What is being asked:
Print, unchanged, the line containing "Instruction: Select the" along with all lines that follow it to the end of the listing.

Data extracts:
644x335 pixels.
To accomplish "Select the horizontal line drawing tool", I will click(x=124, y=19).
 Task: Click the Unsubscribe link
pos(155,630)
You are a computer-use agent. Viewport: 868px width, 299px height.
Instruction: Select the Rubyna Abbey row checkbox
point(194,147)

Task response:
Instruction: Select the Rubyna Abbey row checkbox
point(194,147)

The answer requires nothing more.